Enviada em 29/05/2018
‘‘Não é o mais forte que sobrevive, nem o mais inteligente, mas o que melhor se adapta às mudanças’’, autor da teoria da evolução, Charles Darwin afirma que mudanças são inevitáveis e devemos adapta-las à elas.Nesse contexto, modernidades e tecnologias do século XXI acabaram gerando um problema de saúde pública no País, o sedentarismo, que atualmente é o pivô de diversas doenças, como diabetes e obesidade.Logo, o comodismo advindo da tecnologia e o descaso com a saúde tende à agravar o cenário.
A priori, é importante destacar que 60% da população mundial é sedentária, segundo dados da Organização Mundial da saúde, em 2017.Isso mostra que a sociedade ainda não adota o exercício físico em sua rotina, negligenciando a importância de tal prática, aliado à má alimentação, com a infinidade de produtos industrializados existentes no mercado, doenças cardíacas, por exemplo, são frequentes e geram imensos gastos nos cofres públicos, referentes à saúde, que poderiam ser evitados.
Posteriormente, deve-se afirmar também que a rotina de trabalho integral impede grande parte da sociedade à pratica de exercícios, devido à falta de tempo.Além disso, a jornada dupla de mulheres com filhos agrava ainda mais o sedentarismo, pois, dados do IBGE de 2013, afirmam que o número de mulheres sedentárias no Brasil ultrapassa os homens, sendo elas uma parcela de 51,5% dos casos.

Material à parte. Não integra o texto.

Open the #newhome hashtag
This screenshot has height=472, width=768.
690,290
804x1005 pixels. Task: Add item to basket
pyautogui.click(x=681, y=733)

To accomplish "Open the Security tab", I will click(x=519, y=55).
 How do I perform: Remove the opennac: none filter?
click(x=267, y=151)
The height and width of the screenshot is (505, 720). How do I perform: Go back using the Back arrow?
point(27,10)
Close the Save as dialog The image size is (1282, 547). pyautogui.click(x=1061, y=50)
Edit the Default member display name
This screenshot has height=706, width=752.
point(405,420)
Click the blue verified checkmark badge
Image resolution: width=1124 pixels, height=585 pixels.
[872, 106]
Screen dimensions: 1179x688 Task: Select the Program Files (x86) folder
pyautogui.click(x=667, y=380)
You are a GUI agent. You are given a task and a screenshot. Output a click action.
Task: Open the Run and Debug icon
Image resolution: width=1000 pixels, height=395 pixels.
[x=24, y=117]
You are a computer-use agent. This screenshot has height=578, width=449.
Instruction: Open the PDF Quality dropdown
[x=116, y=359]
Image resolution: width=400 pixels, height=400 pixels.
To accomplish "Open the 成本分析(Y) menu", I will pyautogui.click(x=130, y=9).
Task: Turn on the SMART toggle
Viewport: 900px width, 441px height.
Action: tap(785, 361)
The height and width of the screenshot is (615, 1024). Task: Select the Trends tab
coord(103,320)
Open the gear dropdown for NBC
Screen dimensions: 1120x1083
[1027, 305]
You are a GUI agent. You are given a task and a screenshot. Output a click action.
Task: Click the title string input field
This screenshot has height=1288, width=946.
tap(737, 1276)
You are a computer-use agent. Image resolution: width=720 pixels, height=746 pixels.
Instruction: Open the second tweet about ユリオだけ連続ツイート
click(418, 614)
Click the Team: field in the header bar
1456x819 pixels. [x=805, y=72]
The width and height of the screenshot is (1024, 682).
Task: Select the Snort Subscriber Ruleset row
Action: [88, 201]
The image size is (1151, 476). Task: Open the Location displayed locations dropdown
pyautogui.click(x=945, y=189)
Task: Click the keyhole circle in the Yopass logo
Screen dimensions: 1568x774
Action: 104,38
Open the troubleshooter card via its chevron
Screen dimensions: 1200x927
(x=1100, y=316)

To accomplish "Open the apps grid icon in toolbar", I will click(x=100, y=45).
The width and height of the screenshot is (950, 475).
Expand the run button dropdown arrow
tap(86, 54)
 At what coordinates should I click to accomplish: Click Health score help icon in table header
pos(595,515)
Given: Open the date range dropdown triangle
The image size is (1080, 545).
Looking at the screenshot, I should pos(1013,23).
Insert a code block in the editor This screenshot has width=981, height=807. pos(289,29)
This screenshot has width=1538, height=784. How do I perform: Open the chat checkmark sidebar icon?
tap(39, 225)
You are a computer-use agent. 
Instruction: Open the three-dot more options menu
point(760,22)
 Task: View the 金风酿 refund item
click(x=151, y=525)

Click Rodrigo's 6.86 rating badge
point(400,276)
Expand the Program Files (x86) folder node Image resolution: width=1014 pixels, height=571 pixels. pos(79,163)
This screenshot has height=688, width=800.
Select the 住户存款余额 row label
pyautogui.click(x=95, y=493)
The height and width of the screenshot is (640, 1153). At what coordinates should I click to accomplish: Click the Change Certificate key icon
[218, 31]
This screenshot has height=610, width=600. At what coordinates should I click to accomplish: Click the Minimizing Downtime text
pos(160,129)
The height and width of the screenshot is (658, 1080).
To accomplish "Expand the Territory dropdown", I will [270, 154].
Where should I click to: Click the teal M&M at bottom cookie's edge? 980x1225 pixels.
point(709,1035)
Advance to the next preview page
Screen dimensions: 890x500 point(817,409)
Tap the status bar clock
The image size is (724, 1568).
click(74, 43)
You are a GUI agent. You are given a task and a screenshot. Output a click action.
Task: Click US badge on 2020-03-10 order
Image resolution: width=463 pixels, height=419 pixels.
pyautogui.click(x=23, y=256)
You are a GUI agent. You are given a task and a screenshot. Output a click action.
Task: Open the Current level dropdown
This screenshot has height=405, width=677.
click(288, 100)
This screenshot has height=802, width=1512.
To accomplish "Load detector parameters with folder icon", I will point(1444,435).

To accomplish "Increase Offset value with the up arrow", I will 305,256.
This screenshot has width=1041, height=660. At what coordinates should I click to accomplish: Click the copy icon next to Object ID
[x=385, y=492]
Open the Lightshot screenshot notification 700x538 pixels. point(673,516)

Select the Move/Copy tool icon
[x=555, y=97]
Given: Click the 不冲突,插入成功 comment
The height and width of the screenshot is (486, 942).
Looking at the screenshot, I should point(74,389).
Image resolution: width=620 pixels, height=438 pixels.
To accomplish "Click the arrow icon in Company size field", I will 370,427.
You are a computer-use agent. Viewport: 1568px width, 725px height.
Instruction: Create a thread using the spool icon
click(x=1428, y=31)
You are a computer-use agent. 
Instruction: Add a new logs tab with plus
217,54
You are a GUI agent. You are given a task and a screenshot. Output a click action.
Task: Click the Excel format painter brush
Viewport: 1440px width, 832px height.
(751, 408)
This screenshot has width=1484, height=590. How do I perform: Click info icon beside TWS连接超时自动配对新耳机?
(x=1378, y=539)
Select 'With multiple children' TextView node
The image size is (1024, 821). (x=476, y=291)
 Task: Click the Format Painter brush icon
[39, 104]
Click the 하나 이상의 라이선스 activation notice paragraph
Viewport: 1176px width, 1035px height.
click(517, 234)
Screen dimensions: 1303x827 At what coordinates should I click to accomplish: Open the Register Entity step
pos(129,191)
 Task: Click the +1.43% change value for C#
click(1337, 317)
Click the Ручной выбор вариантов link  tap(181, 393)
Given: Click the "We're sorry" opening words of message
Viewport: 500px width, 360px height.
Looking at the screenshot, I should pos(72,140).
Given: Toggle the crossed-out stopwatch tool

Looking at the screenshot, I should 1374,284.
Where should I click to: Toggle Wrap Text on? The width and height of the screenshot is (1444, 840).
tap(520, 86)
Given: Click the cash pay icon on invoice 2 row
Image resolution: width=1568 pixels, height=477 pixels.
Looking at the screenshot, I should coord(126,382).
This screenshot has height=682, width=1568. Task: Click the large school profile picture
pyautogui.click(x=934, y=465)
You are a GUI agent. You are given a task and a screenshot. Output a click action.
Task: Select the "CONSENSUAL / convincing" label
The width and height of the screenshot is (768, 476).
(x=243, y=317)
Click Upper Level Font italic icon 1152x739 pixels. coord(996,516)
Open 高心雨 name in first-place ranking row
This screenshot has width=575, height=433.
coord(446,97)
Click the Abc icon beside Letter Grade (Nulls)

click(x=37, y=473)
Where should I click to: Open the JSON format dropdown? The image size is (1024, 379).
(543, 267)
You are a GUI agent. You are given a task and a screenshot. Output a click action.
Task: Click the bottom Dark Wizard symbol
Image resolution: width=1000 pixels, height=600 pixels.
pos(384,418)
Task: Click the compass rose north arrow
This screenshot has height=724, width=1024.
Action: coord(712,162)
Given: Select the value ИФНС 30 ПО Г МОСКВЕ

Ademais, espera-se que o Governo utilize-se da probidade administrativa, sendo coerente nos gastos públicos e investindo em praças e ciclovias, tendo em vista que a população poderá praticar exercícios gratuitamente.Além disso, empresas e locais de trabalho, independentes do ramo, devem estipular 5% do horário de trabalho para a prática de ginástica laboral, sendo fiscalizadas pelos Órgãos competentes.Por fim, campanhas de conscientização devem ser divulgadas pela mídia, alertando a população para os riscos causados pelo sedentarismo, logo, à longo prazo nosso país poderá adaptar-se as mudanças tecnológicas e sociais, que tanto afetam a saúde pública.